Dataset entries
━━━━━━━━━━━━━━━━
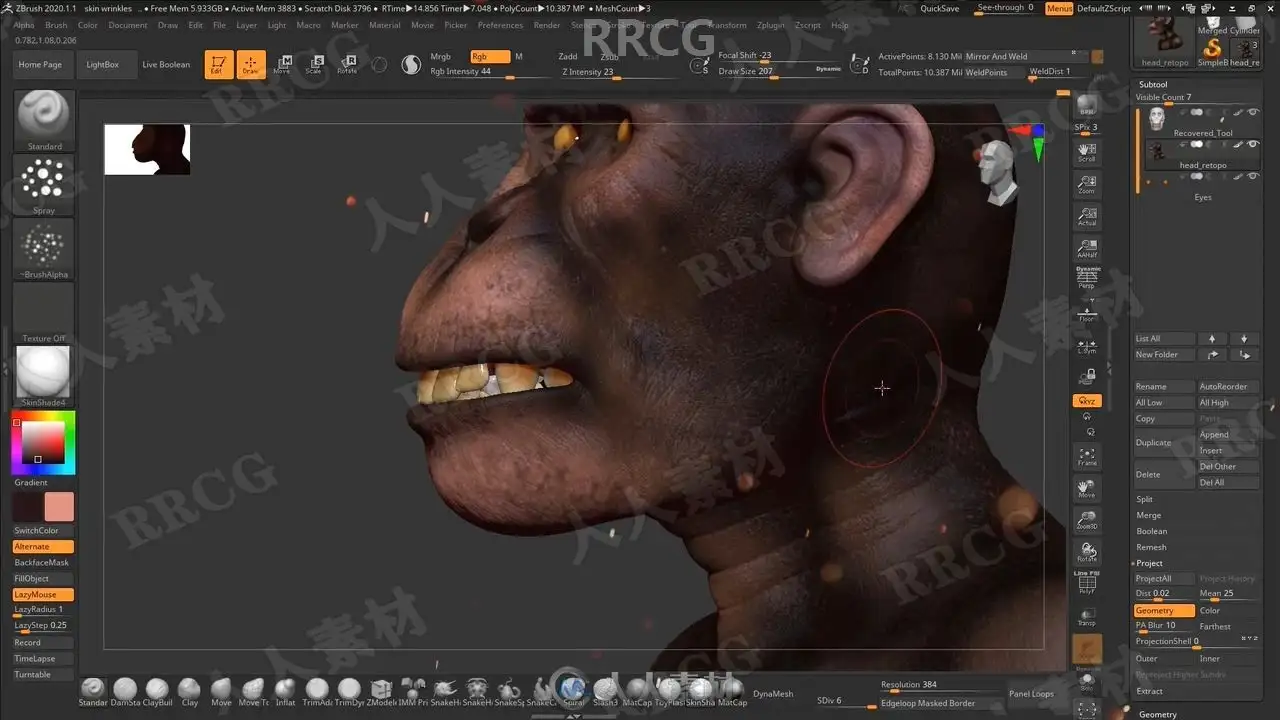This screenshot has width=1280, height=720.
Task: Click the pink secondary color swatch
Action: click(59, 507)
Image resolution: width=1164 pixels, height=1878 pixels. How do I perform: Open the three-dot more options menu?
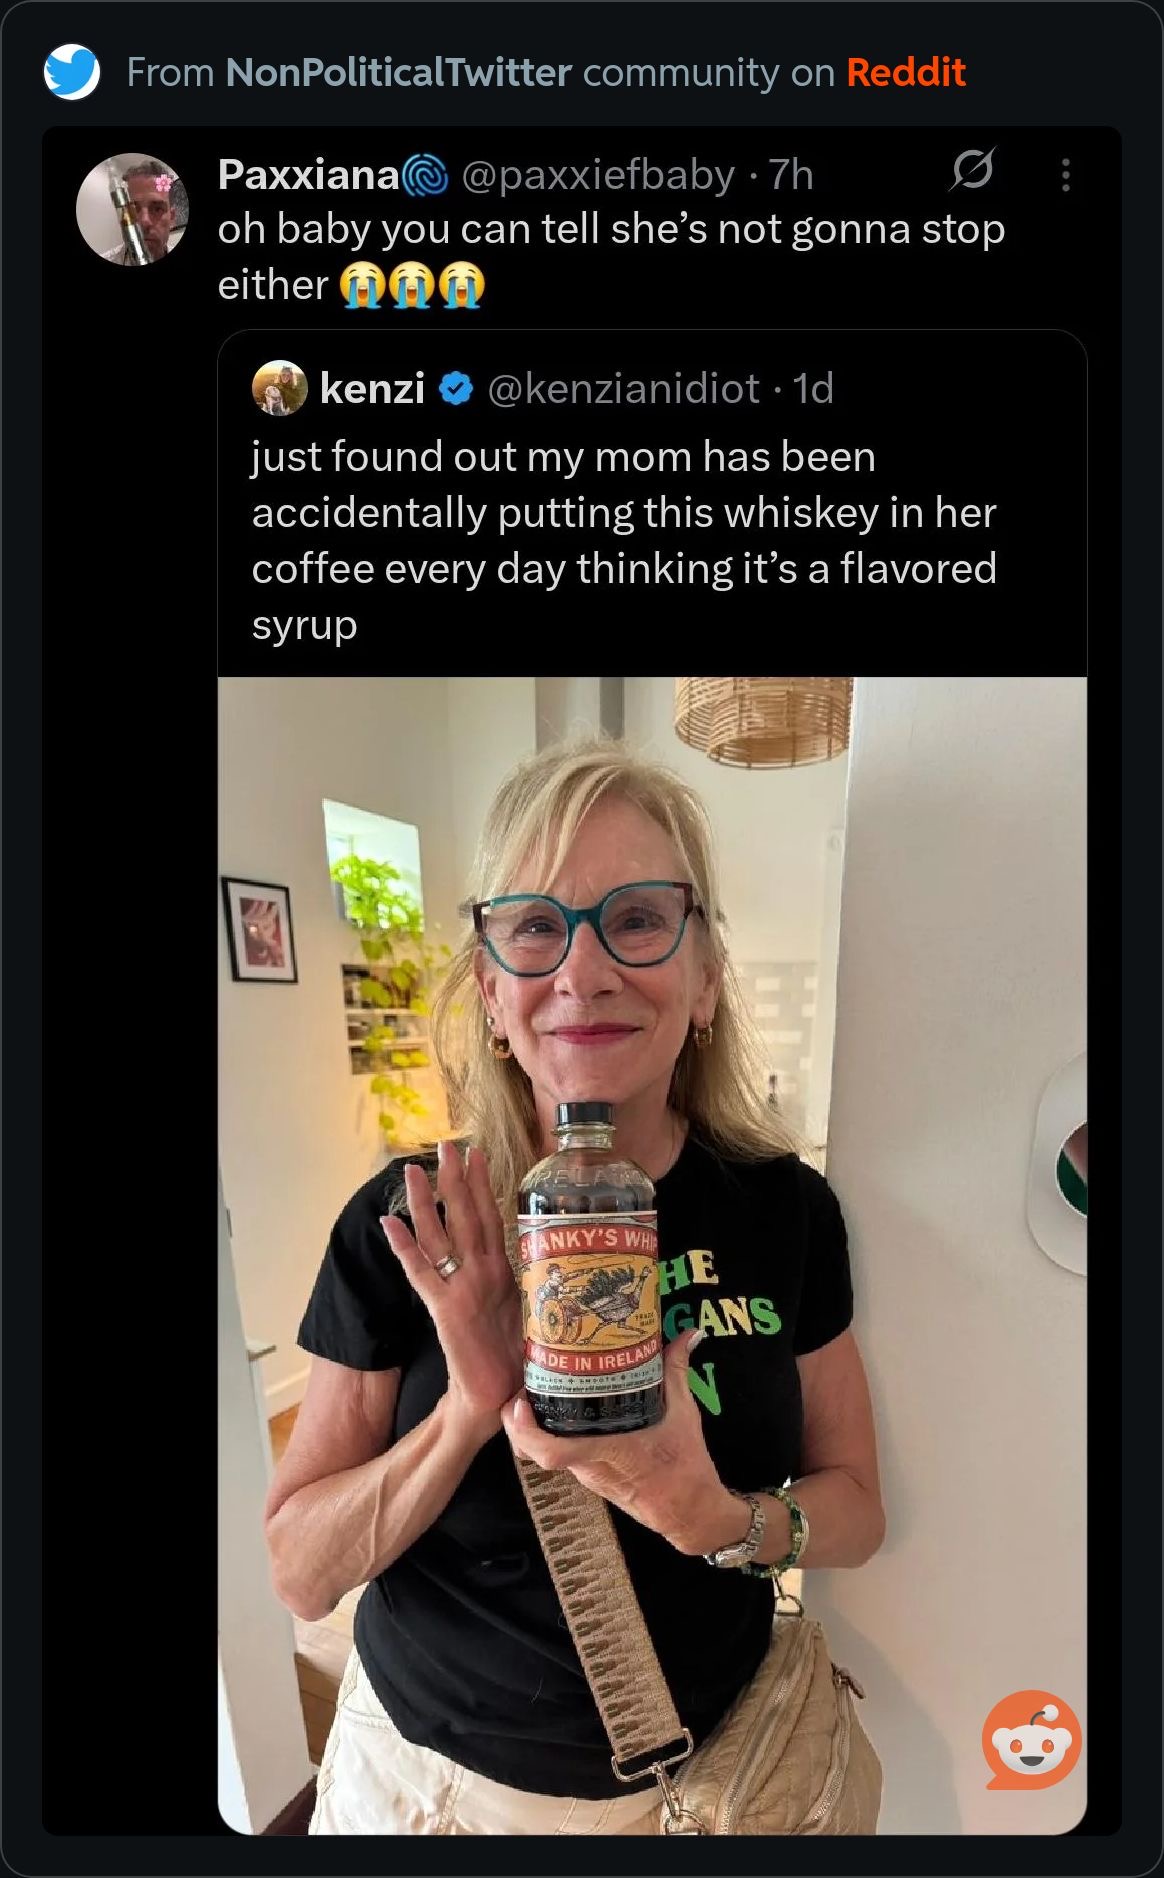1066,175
━━━━━━━━━━━━━━━━
▶ [Task directions]
Would you please copy, exactly and only, the lines from the one with "Image resolution: width=1164" through the end of the entries above, skipping every picture?

▶ [Finished task]
Image resolution: width=1164 pixels, height=1878 pixels. How do I perform: Open the three-dot more options menu?
1066,175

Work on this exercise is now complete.